### Exercise description
Rewrite the lines between the ones holding "is (720, 1280)." and "score-item-social-studies: Social Studies: 0 is", inclusive, with "Describe the element" changed to "Identify the element" and nothing else altered.
▼
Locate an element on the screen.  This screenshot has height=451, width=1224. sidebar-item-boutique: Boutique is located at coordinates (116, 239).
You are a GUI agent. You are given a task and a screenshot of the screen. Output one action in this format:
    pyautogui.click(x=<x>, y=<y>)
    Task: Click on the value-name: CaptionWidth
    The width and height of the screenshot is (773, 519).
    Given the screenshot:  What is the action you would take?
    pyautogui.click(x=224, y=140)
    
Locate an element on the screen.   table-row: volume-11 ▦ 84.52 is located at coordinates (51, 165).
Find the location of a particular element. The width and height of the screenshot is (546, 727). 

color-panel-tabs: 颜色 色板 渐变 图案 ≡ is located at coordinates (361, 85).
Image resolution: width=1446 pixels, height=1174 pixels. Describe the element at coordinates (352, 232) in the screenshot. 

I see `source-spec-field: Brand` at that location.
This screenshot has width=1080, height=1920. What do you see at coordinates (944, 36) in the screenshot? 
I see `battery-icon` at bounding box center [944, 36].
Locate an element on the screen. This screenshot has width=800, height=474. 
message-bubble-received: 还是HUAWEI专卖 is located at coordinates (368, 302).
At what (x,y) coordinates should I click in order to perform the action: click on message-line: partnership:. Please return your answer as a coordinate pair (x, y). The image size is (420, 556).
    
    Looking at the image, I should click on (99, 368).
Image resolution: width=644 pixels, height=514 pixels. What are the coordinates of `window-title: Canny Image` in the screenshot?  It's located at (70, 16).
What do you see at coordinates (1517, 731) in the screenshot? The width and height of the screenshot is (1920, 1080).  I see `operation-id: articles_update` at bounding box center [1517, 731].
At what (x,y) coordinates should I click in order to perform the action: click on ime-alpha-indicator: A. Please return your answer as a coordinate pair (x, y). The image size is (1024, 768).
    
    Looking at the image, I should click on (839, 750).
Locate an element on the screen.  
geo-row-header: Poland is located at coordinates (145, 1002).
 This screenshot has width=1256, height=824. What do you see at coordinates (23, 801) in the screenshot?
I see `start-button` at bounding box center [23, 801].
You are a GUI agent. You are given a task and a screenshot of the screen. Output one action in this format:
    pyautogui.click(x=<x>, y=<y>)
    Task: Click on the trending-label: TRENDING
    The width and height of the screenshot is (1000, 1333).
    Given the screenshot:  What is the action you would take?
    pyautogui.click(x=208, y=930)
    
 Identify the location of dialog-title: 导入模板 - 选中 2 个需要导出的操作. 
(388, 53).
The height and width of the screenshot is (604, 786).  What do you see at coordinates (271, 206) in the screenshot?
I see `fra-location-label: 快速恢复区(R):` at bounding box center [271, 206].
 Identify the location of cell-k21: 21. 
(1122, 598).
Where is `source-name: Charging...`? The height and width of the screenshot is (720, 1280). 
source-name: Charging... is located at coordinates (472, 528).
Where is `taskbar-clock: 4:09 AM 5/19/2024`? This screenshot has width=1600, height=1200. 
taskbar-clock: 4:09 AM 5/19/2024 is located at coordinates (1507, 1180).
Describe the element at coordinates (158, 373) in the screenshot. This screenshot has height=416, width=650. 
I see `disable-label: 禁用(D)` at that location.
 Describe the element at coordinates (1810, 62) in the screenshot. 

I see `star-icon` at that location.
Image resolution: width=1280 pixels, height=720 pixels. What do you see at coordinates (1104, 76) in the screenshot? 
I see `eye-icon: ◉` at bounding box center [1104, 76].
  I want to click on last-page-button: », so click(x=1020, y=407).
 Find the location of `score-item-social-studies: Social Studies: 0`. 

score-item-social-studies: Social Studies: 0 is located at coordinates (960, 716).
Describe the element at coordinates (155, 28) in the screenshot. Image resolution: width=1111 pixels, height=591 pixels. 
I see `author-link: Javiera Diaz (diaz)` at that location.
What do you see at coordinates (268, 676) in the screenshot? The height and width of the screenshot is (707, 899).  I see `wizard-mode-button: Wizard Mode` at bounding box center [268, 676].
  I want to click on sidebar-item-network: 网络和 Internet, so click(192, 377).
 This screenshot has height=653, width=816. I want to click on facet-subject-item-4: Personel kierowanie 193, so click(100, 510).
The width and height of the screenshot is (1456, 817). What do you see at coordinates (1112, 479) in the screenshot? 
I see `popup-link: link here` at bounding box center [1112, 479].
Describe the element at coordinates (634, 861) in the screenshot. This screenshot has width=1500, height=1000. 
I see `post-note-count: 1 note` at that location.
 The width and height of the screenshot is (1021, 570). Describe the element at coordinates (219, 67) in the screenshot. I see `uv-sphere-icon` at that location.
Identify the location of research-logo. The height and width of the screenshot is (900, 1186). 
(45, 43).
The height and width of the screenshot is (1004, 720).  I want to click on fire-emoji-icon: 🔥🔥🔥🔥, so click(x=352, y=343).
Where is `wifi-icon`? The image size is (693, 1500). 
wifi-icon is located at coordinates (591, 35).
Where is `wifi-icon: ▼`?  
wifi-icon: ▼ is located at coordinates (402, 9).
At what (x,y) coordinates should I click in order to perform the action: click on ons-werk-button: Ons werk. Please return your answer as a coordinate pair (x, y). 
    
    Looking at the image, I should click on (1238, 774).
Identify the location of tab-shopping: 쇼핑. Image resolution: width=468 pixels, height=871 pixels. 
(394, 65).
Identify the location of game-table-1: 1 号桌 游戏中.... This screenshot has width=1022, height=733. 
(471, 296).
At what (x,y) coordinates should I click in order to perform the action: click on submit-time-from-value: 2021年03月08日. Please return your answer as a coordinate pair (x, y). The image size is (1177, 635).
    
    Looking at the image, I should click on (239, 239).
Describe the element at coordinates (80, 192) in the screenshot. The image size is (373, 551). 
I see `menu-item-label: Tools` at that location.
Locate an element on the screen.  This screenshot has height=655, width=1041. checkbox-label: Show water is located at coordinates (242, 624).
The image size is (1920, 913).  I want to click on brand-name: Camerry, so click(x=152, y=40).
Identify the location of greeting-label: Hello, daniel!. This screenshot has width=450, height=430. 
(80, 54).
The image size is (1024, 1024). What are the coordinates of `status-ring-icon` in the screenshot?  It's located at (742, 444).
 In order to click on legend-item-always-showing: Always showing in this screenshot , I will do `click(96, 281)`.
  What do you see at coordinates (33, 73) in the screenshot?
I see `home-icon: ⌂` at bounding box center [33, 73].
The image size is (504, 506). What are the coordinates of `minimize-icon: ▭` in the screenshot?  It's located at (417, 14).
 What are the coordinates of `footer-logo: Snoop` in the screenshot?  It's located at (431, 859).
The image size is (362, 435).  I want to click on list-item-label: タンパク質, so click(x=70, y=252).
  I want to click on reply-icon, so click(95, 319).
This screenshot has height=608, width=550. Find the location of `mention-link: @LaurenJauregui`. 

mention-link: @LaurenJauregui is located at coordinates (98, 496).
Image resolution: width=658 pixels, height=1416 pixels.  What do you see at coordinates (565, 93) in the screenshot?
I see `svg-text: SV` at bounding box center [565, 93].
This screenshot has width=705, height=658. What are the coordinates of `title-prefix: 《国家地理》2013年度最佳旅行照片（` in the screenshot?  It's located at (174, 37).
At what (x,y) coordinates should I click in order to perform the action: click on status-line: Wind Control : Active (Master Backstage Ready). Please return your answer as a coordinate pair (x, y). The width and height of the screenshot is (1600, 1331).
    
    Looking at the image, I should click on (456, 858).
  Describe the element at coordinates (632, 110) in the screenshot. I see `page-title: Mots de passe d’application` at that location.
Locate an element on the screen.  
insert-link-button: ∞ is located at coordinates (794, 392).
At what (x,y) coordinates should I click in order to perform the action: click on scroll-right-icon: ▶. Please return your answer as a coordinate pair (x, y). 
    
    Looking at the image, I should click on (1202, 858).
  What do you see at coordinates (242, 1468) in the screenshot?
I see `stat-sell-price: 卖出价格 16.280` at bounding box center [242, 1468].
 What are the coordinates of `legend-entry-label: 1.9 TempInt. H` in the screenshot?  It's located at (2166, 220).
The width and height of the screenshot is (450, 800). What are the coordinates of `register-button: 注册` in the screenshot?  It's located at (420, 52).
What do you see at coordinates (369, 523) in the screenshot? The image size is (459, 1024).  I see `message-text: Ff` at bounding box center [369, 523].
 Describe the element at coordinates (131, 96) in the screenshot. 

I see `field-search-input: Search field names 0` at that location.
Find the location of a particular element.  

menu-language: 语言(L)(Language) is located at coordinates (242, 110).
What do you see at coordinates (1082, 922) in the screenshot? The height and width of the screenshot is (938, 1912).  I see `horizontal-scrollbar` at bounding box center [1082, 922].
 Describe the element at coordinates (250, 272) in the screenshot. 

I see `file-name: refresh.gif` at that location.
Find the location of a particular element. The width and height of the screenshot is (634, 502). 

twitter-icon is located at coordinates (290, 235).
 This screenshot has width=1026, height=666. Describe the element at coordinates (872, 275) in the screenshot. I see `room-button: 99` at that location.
▲
### Response below
Where is `source-name: Charging...`? The height and width of the screenshot is (720, 1280). 
source-name: Charging... is located at coordinates (472, 528).
Where is `taskbar-clock: 4:09 AM 5/19/2024`? This screenshot has width=1600, height=1200. 
taskbar-clock: 4:09 AM 5/19/2024 is located at coordinates (1507, 1180).
Identify the element at coordinates (158, 373) in the screenshot. This screenshot has height=416, width=650. 
I see `disable-label: 禁用(D)` at that location.
 Identify the element at coordinates (1810, 62) in the screenshot. 

I see `star-icon` at that location.
Image resolution: width=1280 pixels, height=720 pixels. What do you see at coordinates (1104, 76) in the screenshot? 
I see `eye-icon: ◉` at bounding box center [1104, 76].
  I want to click on last-page-button: », so click(x=1020, y=407).
 Find the location of `score-item-social-studies: Social Studies: 0`. 

score-item-social-studies: Social Studies: 0 is located at coordinates (960, 716).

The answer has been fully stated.